_TASK GOAL_
The response must reproduce every record below without alteration.

===== MATERIAL PROVIDED =====

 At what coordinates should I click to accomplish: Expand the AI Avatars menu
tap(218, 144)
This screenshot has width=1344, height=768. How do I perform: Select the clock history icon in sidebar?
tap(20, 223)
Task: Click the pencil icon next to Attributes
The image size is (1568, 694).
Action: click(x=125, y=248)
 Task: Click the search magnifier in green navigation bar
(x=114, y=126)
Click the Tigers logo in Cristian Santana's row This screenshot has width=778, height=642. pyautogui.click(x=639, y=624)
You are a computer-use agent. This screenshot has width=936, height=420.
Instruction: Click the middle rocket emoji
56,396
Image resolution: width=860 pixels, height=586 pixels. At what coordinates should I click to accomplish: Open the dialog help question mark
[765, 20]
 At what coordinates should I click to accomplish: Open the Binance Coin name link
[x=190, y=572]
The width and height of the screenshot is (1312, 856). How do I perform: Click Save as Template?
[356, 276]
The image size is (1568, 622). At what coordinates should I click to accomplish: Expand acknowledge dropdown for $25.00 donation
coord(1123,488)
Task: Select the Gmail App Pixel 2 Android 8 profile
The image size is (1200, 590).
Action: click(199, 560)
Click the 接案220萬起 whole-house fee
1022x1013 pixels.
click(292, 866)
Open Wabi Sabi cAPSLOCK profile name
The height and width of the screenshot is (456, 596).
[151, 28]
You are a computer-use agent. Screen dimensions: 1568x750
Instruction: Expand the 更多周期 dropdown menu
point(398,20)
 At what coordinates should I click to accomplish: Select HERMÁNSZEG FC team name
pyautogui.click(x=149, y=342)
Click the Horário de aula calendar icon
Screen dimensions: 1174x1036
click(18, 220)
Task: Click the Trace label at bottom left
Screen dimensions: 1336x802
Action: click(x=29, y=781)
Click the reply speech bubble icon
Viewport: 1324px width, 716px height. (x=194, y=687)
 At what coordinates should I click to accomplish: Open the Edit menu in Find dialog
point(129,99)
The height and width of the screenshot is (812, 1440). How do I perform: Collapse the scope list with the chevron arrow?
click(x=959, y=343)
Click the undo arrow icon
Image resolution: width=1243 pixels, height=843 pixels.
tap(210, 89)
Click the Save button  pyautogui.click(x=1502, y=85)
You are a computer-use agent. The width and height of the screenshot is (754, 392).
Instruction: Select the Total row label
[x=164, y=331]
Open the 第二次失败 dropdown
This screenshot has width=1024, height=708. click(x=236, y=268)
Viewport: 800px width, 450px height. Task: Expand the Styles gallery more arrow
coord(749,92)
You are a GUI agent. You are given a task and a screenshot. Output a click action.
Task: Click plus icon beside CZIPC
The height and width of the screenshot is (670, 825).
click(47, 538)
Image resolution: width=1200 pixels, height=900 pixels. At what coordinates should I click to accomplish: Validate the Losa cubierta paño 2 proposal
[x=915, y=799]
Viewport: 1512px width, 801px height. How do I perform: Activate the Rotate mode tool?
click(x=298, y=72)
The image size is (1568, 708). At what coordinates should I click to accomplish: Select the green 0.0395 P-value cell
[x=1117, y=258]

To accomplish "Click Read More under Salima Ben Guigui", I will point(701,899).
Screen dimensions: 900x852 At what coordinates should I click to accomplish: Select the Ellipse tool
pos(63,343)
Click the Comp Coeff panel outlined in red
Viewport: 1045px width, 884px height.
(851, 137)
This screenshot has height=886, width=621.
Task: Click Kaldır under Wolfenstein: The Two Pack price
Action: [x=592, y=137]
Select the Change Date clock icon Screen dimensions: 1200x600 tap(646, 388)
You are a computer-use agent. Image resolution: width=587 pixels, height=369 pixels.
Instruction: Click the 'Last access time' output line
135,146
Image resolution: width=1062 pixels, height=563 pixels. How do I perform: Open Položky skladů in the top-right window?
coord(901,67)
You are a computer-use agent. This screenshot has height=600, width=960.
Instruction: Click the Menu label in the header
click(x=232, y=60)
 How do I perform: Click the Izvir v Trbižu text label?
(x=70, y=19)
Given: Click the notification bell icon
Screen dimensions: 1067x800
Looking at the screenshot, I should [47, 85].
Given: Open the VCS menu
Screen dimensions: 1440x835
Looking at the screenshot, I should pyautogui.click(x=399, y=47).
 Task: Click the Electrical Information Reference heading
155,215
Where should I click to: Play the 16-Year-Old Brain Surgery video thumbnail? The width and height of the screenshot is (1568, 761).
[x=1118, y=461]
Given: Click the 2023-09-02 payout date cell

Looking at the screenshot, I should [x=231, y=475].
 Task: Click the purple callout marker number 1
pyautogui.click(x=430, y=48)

=====

_EXERCISE OUTPUT_
 At what coordinates should I click to accomplish: Expand the AI Avatars menu
tap(218, 144)
This screenshot has width=1344, height=768. How do I perform: Select the clock history icon in sidebar?
tap(20, 223)
Task: Click the pencil icon next to Attributes
The image size is (1568, 694).
Action: click(x=125, y=248)
 Task: Click the search magnifier in green navigation bar
(x=114, y=126)
Click the Tigers logo in Cristian Santana's row This screenshot has width=778, height=642. pyautogui.click(x=639, y=624)
You are a computer-use agent. This screenshot has width=936, height=420.
Instruction: Click the middle rocket emoji
56,396
Image resolution: width=860 pixels, height=586 pixels. At what coordinates should I click to accomplish: Open the dialog help question mark
[765, 20]
 At what coordinates should I click to accomplish: Open the Binance Coin name link
[x=190, y=572]
The width and height of the screenshot is (1312, 856). How do I perform: Click Save as Template?
[356, 276]
The image size is (1568, 622). At what coordinates should I click to accomplish: Expand acknowledge dropdown for $25.00 donation
coord(1123,488)
Task: Select the Gmail App Pixel 2 Android 8 profile
The image size is (1200, 590).
Action: click(199, 560)
Click the 接案220萬起 whole-house fee
1022x1013 pixels.
click(292, 866)
Open Wabi Sabi cAPSLOCK profile name
The height and width of the screenshot is (456, 596).
[151, 28]
You are a computer-use agent. Screen dimensions: 1568x750
Instruction: Expand the 更多周期 dropdown menu
point(398,20)
 At what coordinates should I click to accomplish: Select HERMÁNSZEG FC team name
pyautogui.click(x=149, y=342)
Click the Horário de aula calendar icon
Screen dimensions: 1174x1036
click(18, 220)
Task: Click the Trace label at bottom left
Screen dimensions: 1336x802
Action: click(x=29, y=781)
Click the reply speech bubble icon
Viewport: 1324px width, 716px height. (x=194, y=687)
 At what coordinates should I click to accomplish: Open the Edit menu in Find dialog
point(129,99)
The height and width of the screenshot is (812, 1440). How do I perform: Collapse the scope list with the chevron arrow?
click(x=959, y=343)
Click the undo arrow icon
Image resolution: width=1243 pixels, height=843 pixels.
tap(210, 89)
Click the Save button  pyautogui.click(x=1502, y=85)
You are a computer-use agent. The width and height of the screenshot is (754, 392).
Instruction: Select the Total row label
[x=164, y=331]
Open the 第二次失败 dropdown
This screenshot has width=1024, height=708. click(x=236, y=268)
Viewport: 800px width, 450px height. Task: Expand the Styles gallery more arrow
coord(749,92)
You are a GUI agent. You are given a task and a screenshot. Output a click action.
Task: Click plus icon beside CZIPC
The height and width of the screenshot is (670, 825).
click(47, 538)
Image resolution: width=1200 pixels, height=900 pixels. At what coordinates should I click to accomplish: Validate the Losa cubierta paño 2 proposal
[x=915, y=799]
Viewport: 1512px width, 801px height. How do I perform: Activate the Rotate mode tool?
click(x=298, y=72)
The image size is (1568, 708). At what coordinates should I click to accomplish: Select the green 0.0395 P-value cell
[x=1117, y=258]

To accomplish "Click Read More under Salima Ben Guigui", I will point(701,899).
Screen dimensions: 900x852 At what coordinates should I click to accomplish: Select the Ellipse tool
pos(63,343)
Click the Comp Coeff panel outlined in red
Viewport: 1045px width, 884px height.
(851, 137)
This screenshot has height=886, width=621.
Task: Click Kaldır under Wolfenstein: The Two Pack price
Action: [x=592, y=137]
Select the Change Date clock icon Screen dimensions: 1200x600 tap(646, 388)
You are a computer-use agent. Image resolution: width=587 pixels, height=369 pixels.
Instruction: Click the 'Last access time' output line
135,146
Image resolution: width=1062 pixels, height=563 pixels. How do I perform: Open Položky skladů in the top-right window?
coord(901,67)
You are a computer-use agent. This screenshot has height=600, width=960.
Instruction: Click the Menu label in the header
click(x=232, y=60)
 How do I perform: Click the Izvir v Trbižu text label?
(x=70, y=19)
Given: Click the notification bell icon
Screen dimensions: 1067x800
Looking at the screenshot, I should [47, 85].
Given: Open the VCS menu
Screen dimensions: 1440x835
Looking at the screenshot, I should pyautogui.click(x=399, y=47).
 Task: Click the Electrical Information Reference heading
155,215
Where should I click to: Play the 16-Year-Old Brain Surgery video thumbnail? The width and height of the screenshot is (1568, 761).
[x=1118, y=461]
Given: Click the 2023-09-02 payout date cell

Looking at the screenshot, I should [x=231, y=475].
 Task: Click the purple callout marker number 1
pyautogui.click(x=430, y=48)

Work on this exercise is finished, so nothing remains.